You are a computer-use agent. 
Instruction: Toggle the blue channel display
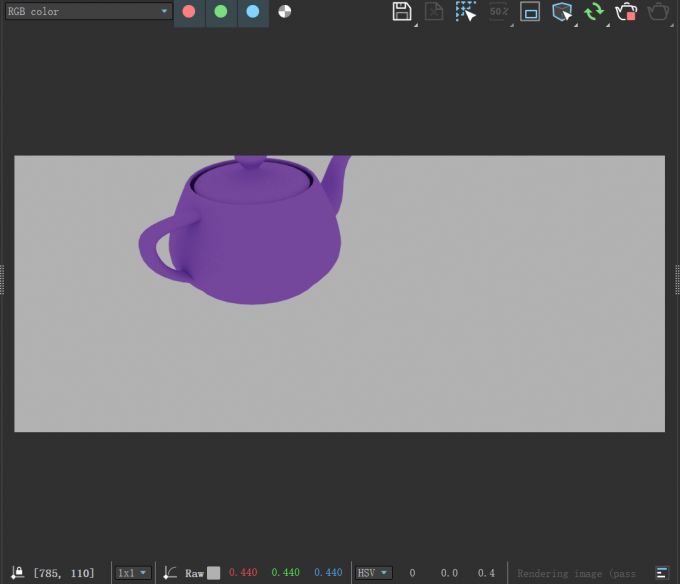coord(253,12)
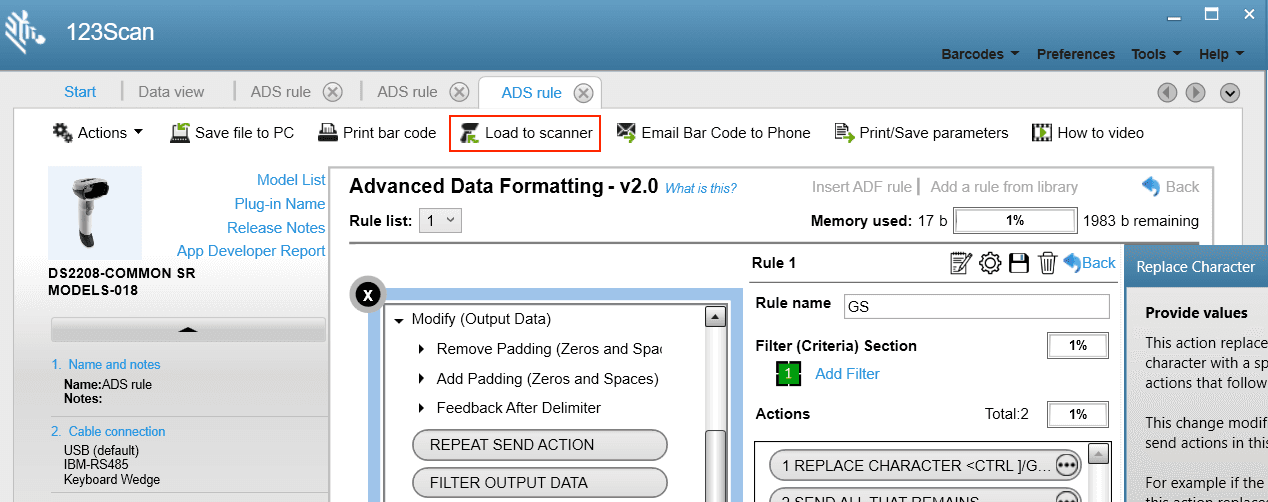
Task: Save Rule 1 using the floppy disk icon
Action: tap(1019, 263)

^^^^

**EXERCISE:**
Please put every line of the rows above into a numbered list, skipping any blank lines and leaving out the pictures.

**RESULT:**
1. You are a computer-use agent. 
2. Instruction: Toggle the blue channel display
3. coord(253,12)
4. Task: Save Rule 1 using the floppy disk icon
5. Action: tap(1019, 263)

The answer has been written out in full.